Simão et al. investigated the effects of the direct renin inhibitor, aliskiren in retinal pigment epithelial cells treated with high glucose concentrations. Exposure to angiotensin II induced hyperproduction of proangiogenic factors (VEGF) and increased the production of reactive oxygen species. Aliskiren reduced the levels of oxidative stress and promoted the production of anti-angiogenic factors, thus protecting retinal cells from the undesired effects of high glucose concentrations and angiotensin II34. In a recent review, Alshahrani summarized the antioxidant, anti-inflammatory and antiatherosclerotic properties of aliskiren in several organ damage including the kidney, heart and brain, that are independent of its blood pressure lowering properties. There are several preclinical studies that demonstrated the renal protective effect of aliskiren, alone or combined with other drugs, in diabetic rats. The described mechanisms included the decrease in aldosterone levels, thus inhibiting its oxidative and profibrotic actions and increasing renal NO and cyclic guanosine monophosphate.

Lipid lowering drugs

Lipid-lowering drugs including statins, ezetimibe, niacin, PCSK9 inhibitors may be effective in reversing the „metabolic memory” phenomenon in diabetes but more clinical studies are needed in this regard.

Cerielo et al. demonstrated in 20 patients suffering from type 2 diabetes that high fat load and glucose induced through oxidative stress enhancement, a decrease in endothelial function and an increase in inflammatory markers such as C-reactive protein, intercellular adhesion molecule-1, interleukin-6 and nitrotyrosine. Irbesartan and atorvastatin both separately, but even better in combination, reverted these undesired effects35.

On the other hand, Carillo-Ibarra et al evaluated the effects of ezetimibe/simvastatin and rosuvastatin on oxidative DNA damage in patients with diabetic polyneuropathy in a study that included 74 patients and found no significant differences in DNA biomarkers in the three groups- placebo, ezetimibe/simvastatin and rosuvastatin, between baseline and final levels, after treatment36.

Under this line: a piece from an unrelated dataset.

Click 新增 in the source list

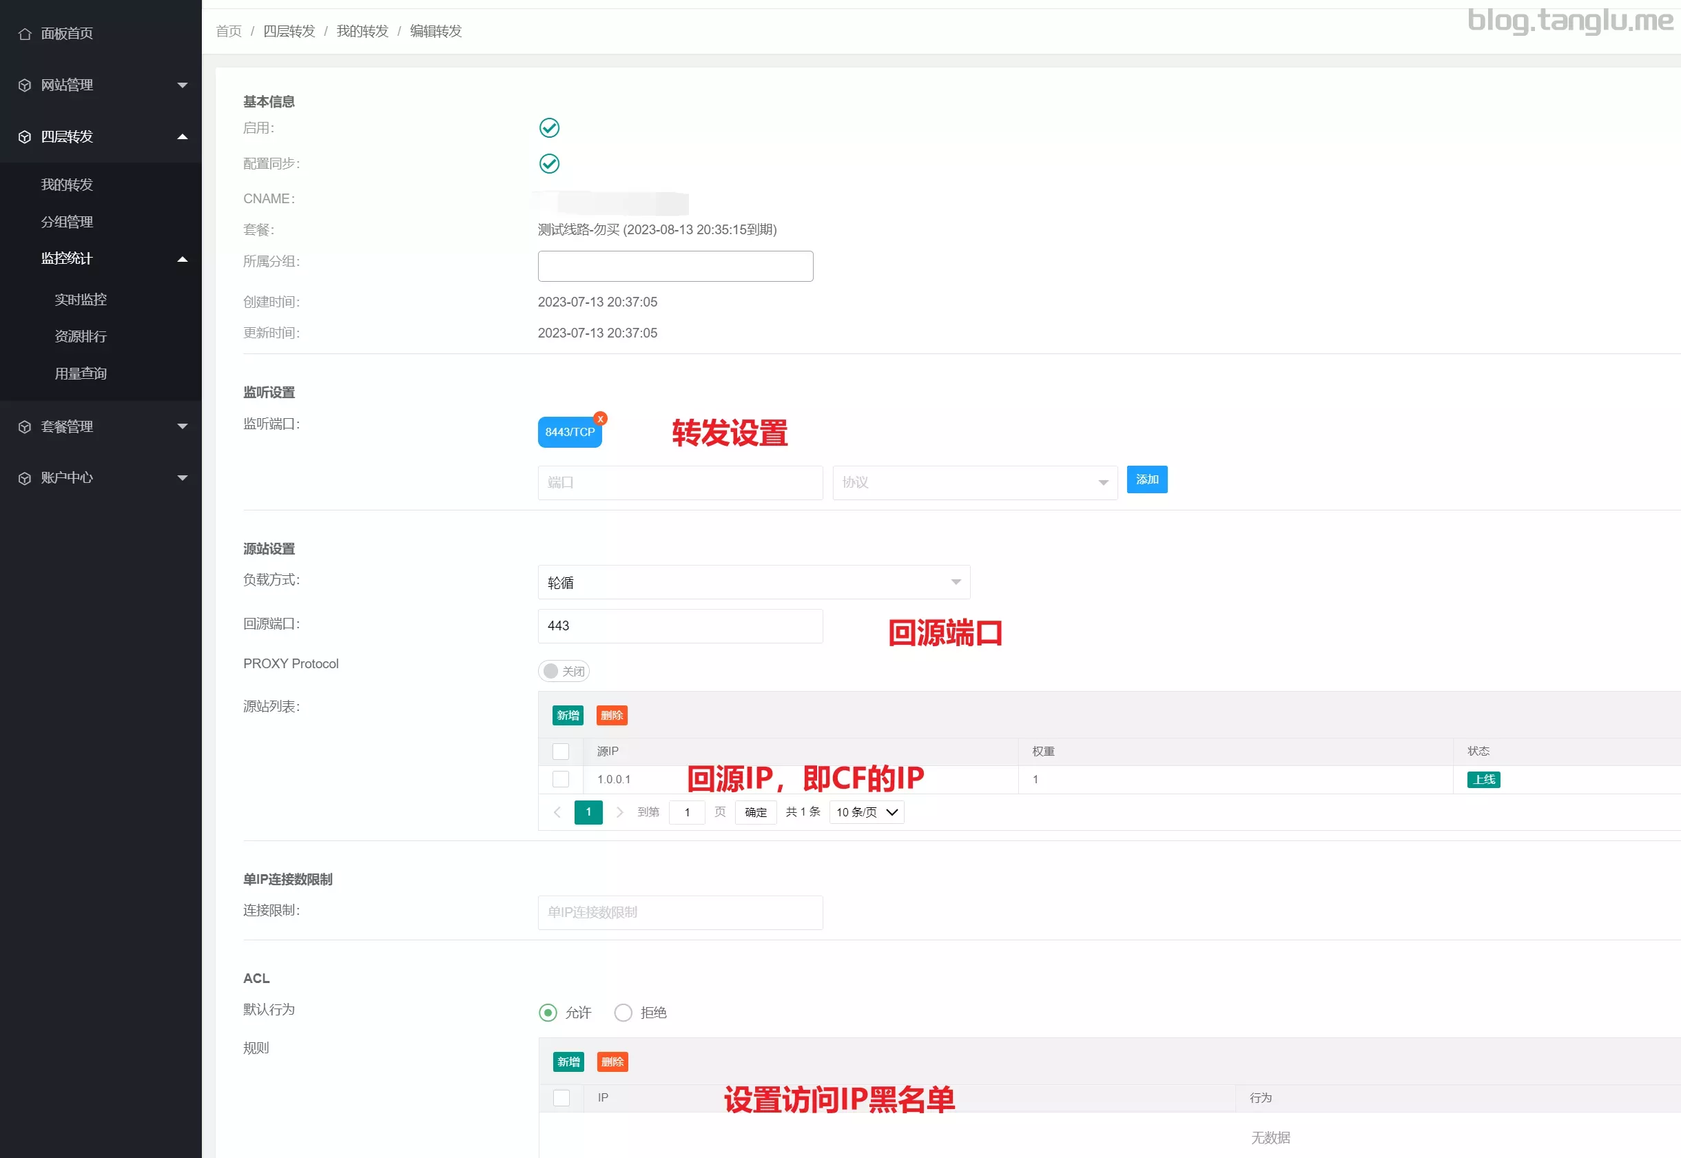pos(567,715)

Fibrates, acting as PPAR-α agonists demonstrated to improve endothelial protective effects of HDL cholesterol in diabetic patients with dislypidemia. These induce an increase in progenitor cells maturation and differentiation, improving endothelial dysfunction and increasing NO levels and availability37.

Zhao et al. demonstrated that fenofibrate exerts an important anti-inflammatory effect suppresses the cellular metabolic memory of high glucose-induced stress in animal models of diabetic retinopathy, through the NAD+ dependent deacetylase sirtuin 1 which is inhibited in hyperglycemic conditions. The decrease of sirtuin 1 activity was negatively correlated with the expression of nuclear factorκB. Fenofibrate seems to increase the expression of sirtuin 1 in hyperglycemia induced metabolic memory through the peroxisome proliferatoractivated receptor α. Because of these actions this may be a promising treatment for diabetic complications38.

CONCLUSIONS

Microvascular and macrovascular complications may continue to evolve even when normal glucose levels are maintained in patients with diabetes mellitus. The term „metabolic memory” refers to this phenomenon which appears to be a major clinical issue with potential life-threatening consequences. Although the molecular processes behind this process are unknown, inflammation, oxidative stress, and epigenetic modification are all indicators of „metabolic memory” in diabetes mellitus. Early, aggressive treatment of hyperglycemia may „program” the metabolic memory. In diabetic patients, early and intensive care of glycemia, blood pressure, and lipid abnormalities may lower the risk of chronic complications and premature death.